KKK plans post-election parade: Can Trump and the GOP disown the Klan?

A Trump spokeswoman disavowed the parade, but the white supremacist group continues to associate itself with the president-elect.

|
Bebeto Matthews/AP
Using part of the flag as a screen, a Ku Klux Klansman tries to conceal his identity at a rally outside the Criminal Court Building in New York in Oct. 1999. The group plans to hold a parade in North Carolina to celebrate President-elect Donald Trump's victory.

The Trump campaign and the North Carolina Republican Party are trying to distance themselves from a Ku Klux Klan parade planned in the Tar Heel State to celebrate the president-elect’s win.

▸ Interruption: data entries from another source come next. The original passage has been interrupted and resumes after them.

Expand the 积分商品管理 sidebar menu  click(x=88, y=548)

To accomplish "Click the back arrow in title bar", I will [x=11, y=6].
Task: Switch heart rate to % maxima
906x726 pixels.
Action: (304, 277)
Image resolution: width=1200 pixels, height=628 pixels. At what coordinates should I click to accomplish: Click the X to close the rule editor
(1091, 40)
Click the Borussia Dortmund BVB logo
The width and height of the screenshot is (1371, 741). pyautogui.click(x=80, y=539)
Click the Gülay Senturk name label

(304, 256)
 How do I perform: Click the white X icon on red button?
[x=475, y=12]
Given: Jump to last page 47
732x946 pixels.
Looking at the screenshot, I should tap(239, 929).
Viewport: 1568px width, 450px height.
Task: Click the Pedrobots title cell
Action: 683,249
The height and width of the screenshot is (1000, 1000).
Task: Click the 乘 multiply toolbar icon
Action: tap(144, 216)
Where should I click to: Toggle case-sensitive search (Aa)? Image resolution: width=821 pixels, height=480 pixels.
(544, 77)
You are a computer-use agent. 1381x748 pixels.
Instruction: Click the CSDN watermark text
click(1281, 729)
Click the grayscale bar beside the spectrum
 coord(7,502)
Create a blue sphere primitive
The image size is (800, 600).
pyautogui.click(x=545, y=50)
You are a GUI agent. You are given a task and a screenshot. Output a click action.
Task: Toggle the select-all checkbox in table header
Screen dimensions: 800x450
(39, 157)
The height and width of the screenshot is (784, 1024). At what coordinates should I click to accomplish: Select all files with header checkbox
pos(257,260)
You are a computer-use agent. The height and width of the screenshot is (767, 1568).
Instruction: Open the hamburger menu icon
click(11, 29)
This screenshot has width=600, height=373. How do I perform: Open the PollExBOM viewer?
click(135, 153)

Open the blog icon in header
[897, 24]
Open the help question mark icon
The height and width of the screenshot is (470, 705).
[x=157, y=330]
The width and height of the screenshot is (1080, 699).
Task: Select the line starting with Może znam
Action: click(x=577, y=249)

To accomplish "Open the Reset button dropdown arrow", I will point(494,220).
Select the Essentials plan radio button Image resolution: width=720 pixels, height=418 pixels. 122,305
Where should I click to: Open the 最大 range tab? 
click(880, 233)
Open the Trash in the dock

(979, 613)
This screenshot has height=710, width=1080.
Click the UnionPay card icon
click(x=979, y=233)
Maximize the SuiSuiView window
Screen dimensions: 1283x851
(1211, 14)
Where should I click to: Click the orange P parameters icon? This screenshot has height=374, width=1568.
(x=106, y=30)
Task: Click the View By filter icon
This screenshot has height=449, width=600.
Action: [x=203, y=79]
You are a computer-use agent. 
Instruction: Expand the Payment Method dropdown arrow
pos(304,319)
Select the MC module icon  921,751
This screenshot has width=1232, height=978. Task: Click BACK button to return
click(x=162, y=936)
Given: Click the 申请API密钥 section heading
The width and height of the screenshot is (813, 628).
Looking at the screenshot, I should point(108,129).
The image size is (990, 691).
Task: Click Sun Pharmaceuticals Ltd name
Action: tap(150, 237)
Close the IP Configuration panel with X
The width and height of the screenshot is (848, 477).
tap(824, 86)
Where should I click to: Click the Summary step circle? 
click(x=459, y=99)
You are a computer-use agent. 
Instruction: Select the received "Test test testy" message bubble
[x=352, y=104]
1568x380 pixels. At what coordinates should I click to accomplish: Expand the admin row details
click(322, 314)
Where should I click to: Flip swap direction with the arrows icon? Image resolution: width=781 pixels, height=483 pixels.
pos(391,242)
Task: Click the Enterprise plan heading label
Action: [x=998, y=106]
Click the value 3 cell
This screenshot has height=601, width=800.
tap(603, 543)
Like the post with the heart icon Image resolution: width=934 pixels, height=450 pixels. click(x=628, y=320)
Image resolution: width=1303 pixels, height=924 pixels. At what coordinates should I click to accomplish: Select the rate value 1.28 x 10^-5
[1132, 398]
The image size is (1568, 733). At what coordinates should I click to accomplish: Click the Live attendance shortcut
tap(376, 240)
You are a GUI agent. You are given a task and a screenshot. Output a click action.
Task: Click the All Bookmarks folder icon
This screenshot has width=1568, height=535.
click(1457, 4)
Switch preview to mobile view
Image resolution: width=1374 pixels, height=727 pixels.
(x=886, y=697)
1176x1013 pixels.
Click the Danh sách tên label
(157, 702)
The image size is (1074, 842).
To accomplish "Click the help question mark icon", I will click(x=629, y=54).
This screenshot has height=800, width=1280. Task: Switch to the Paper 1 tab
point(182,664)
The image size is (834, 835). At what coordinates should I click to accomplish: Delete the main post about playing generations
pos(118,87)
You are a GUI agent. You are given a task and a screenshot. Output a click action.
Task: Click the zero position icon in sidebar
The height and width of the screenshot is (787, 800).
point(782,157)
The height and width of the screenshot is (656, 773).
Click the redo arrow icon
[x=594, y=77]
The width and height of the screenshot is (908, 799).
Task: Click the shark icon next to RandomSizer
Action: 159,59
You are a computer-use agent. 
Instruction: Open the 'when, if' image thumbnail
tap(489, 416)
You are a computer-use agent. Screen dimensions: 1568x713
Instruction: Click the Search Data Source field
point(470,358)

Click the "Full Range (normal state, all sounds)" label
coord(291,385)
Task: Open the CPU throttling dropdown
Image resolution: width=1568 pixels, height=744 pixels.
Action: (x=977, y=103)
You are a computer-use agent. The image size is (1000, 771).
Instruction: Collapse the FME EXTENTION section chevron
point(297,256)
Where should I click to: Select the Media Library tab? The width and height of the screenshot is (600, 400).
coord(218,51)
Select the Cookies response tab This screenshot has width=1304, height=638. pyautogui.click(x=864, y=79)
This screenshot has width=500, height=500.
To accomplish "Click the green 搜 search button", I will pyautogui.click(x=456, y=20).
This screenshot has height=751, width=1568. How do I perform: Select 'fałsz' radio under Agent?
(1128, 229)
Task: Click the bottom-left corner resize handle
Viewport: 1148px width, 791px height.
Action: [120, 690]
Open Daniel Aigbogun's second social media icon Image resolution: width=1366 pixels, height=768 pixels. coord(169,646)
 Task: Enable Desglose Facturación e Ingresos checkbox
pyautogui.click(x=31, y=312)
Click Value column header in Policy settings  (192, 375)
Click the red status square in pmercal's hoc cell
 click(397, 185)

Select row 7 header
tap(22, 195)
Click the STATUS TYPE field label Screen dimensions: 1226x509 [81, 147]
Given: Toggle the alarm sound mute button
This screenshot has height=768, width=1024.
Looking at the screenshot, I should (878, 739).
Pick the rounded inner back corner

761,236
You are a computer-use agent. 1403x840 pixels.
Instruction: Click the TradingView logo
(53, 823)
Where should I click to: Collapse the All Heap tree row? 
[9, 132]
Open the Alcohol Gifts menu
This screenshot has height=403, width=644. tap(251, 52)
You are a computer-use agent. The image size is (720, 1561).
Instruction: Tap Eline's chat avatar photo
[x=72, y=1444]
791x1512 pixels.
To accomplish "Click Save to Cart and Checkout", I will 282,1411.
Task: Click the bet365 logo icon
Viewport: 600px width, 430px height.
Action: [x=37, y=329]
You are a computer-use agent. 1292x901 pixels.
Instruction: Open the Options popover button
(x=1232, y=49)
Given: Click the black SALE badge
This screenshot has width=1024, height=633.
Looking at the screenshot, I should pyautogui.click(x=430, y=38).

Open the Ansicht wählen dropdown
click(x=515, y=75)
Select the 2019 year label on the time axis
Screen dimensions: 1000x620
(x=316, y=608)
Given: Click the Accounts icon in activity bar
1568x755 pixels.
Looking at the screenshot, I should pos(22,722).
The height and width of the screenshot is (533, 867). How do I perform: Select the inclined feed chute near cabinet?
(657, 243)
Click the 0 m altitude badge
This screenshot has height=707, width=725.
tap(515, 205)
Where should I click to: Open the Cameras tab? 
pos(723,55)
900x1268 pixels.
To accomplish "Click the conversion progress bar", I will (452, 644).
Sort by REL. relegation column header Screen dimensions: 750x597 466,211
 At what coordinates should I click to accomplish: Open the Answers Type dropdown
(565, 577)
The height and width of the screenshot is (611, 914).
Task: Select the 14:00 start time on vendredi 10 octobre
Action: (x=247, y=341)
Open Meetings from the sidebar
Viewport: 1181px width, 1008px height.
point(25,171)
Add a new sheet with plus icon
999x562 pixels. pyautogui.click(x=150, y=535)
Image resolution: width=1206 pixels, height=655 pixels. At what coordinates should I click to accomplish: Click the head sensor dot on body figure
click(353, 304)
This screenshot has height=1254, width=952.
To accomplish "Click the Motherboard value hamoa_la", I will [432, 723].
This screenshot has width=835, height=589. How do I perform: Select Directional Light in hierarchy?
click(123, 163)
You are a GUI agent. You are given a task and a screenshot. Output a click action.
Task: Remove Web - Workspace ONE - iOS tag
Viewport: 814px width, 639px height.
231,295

“Mr. Trump and his campaign team continue to disavow these groups and individuals and strongly condemn their message of hate,” Hope Hicks, a Trump spokeswoman, said in a statement to CNN.

As Trump has been accused of racist, misogynistic, and hateful rhetoric on the campaign trail, white supremacist groups including the KKK have linked themselves to the candidate. The Trump campaign has repeatedly rejected these endorsements. But the parade and other continuing support from the so-called alt-right brings into question whether Trump can effectively shun these followers, or if he will remain plagued, as some of his supporters say, by guilt by association. 

One of the largest KKK groups in the country announced the parade on its website last week. The Loyal White Knights of Pelham, N.C., near the Virginia border, scheduled the parade for Dec. 3, but listed no time or place. The announcement appeared above an image of the president-elect and the words, “Trump=Trump’s Race United My People,” according to the Washington Times. By Saturday afternoon, the announcement was removed from the group’s website.

The Loyal White Knights is “perhaps the most active Klan group in the United States today,” according to the Anti-Defamation League. It has between 150 to 200 members spread across the country, and is deemed a hate group by the ADL and the Southern Poverty Law Center.

In addition to the Trump campaign condemning the parade, the chair of the North Carolina Republican Party denounced the group.  

“We are disgusted and condemn this extremist ideology and associated actions in the strongest possible terms,” said Robin Hayes in a statement to CNN. “These acts and thought processes are no reflection of the heartbeat of this great country and are counter to the efforts to make America great again. We stand with the Democratic Party in calling these out-of-state troublemakers to go home.”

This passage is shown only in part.